TASK DESCRIPTION:
Within the entries below, find the portion that opens with the line containing "LVI PUTKET, OSAT JA LIITTIMET (714, 156)" and closes with the line containing "www.flickr.com (103, 334)". Retype that portion exactly and only.

SOURCE INFORMATION:
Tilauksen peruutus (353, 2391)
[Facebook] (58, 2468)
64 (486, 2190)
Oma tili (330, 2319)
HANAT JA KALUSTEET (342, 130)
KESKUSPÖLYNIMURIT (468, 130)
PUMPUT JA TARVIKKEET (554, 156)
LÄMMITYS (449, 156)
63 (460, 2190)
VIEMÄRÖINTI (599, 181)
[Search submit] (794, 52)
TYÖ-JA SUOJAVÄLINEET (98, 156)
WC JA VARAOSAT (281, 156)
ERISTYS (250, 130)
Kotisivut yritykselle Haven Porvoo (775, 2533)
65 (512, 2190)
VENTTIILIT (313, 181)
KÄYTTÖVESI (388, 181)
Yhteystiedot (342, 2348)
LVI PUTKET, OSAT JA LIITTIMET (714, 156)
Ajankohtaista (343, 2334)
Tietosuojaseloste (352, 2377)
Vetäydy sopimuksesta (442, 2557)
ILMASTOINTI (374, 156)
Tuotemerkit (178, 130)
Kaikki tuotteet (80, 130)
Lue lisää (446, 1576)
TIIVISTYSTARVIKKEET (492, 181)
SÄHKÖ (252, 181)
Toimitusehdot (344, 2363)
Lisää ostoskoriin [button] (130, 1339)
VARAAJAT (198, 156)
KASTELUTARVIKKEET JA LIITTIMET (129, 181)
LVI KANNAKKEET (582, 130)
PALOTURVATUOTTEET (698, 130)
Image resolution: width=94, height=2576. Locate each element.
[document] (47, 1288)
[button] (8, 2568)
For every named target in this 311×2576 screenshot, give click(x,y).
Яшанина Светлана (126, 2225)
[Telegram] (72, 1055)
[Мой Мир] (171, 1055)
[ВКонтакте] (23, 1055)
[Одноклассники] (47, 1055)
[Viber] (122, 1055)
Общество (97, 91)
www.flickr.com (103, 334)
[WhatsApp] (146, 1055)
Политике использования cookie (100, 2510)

ANSWER SECTION:
LVI PUTKET, OSAT JA LIITTIMET (714, 156)
Ajankohtaista (343, 2334)
Tietosuojaseloste (352, 2377)
Vetäydy sopimuksesta (442, 2557)
ILMASTOINTI (374, 156)
Tuotemerkit (178, 130)
Kaikki tuotteet (80, 130)
Lue lisää (446, 1576)
TIIVISTYSTARVIKKEET (492, 181)
SÄHKÖ (252, 181)
Toimitusehdot (344, 2363)
Lisää ostoskoriin [button] (130, 1339)
VARAAJAT (198, 156)
KASTELUTARVIKKEET JA LIITTIMET (129, 181)
LVI KANNAKKEET (582, 130)
PALOTURVATUOTTEET (698, 130)
Image resolution: width=94, height=2576. Locate each element.
[document] (47, 1288)
[button] (8, 2568)
For every named target in this 311×2576 screenshot, give click(x,y).
Яшанина Светлана (126, 2225)
[Telegram] (72, 1055)
[Мой Мир] (171, 1055)
[ВКонтакте] (23, 1055)
[Одноклассники] (47, 1055)
[Viber] (122, 1055)
Общество (97, 91)
www.flickr.com (103, 334)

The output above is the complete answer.